In that new lawsuit, Raoul asserts the immigration enforcement actions amount to violations of Illinois’ state sovereignty by the federal government by using the raids to force a direct confrontation and compel the Democrat-dominated state government to stop resisting federal efforts to enforce immigration law and arrest and deport illegal immigrants in Illinois.

Democrats, led by governors, including Pritzker and his counterparts in California and Minnesota, have steadfastly opposed all efforts by the federal government to arrest and deport illegal immigrants.

Pritzker, for instance, has stated he believes all immigrants, whether in the country legally or not, should be allowed to live in peace, so long as they do not violate criminal laws.

However, Pritzker has also strongly supported Illinois’ so-called state sanctuary laws which work to shield even criminal illegal aliens for arrest and deportation by prohibiting state and local police and correctional officers from cooperating with ICE and Border Patrol.

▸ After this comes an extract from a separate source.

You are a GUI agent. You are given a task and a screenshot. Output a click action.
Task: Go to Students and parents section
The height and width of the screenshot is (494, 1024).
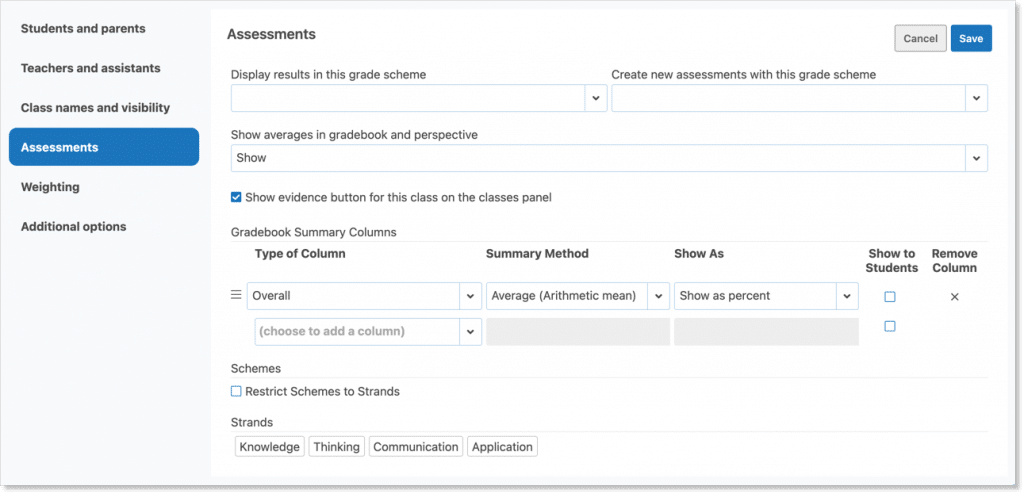pyautogui.click(x=83, y=29)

While claiming control over the new Illinois governmental lawsuit, Ellis also formally dismissed the activists’ legal action. But she did so in a way which both the Justice Department and the federal appeals judges recognized could allow activists to jump right back into court and secure a similar order in the future.

Seeking to shut down such “dangerous” legal maneuvers before they begin, the appeals court majority said they believed the appropriate move in the case now was to eviscerate Ellis’ “constitutionally suspect” injunction.

The majority issued a so-called order of “vacatur,” meaning it is as if Ellis’ order was never issued.

In the ruling, the majority also took aim at the evidence Ellis relied upon. They criticized her decision to treat government witnesses as unreliable, while readily accepting claims from activist plaintiffs as credible, even when in dispute.

They said the vacatur was needed to send a message to Ellis and other district courts to not make the same mistakes.

Ellis, for instance, has already indicated she will allow the state of Illinois and city of Chicago to use the evidentiary record built in the earlier case to help establish their claims, too.

“At the least, … it would not be appropriate for a future case to incorporate the district court’s findings of fact or legal conclusions without further, more detailed analysis,” the majority wrote. “We can help avoid that pitfall by vacating the order that depends on these conclusions.”

In dissent, Easterbrook did not contest Brennan’s and Scudder’s legal conclusions and opinion concerning Ellis’ ruling. Rather, he asserted the majority went too far in vacating the injunction in a case which was effectively moot.

“My colleagues are troubled by some of the events in this litigation, and I share those concerns,” Easterbrook wrote. “But appellate judges’ dissatisfaction with the district court’s handling of a suit should not matter unless at least one of the parties is dissatisfied—and none of the parties to this case now expresses dissatisfaction.”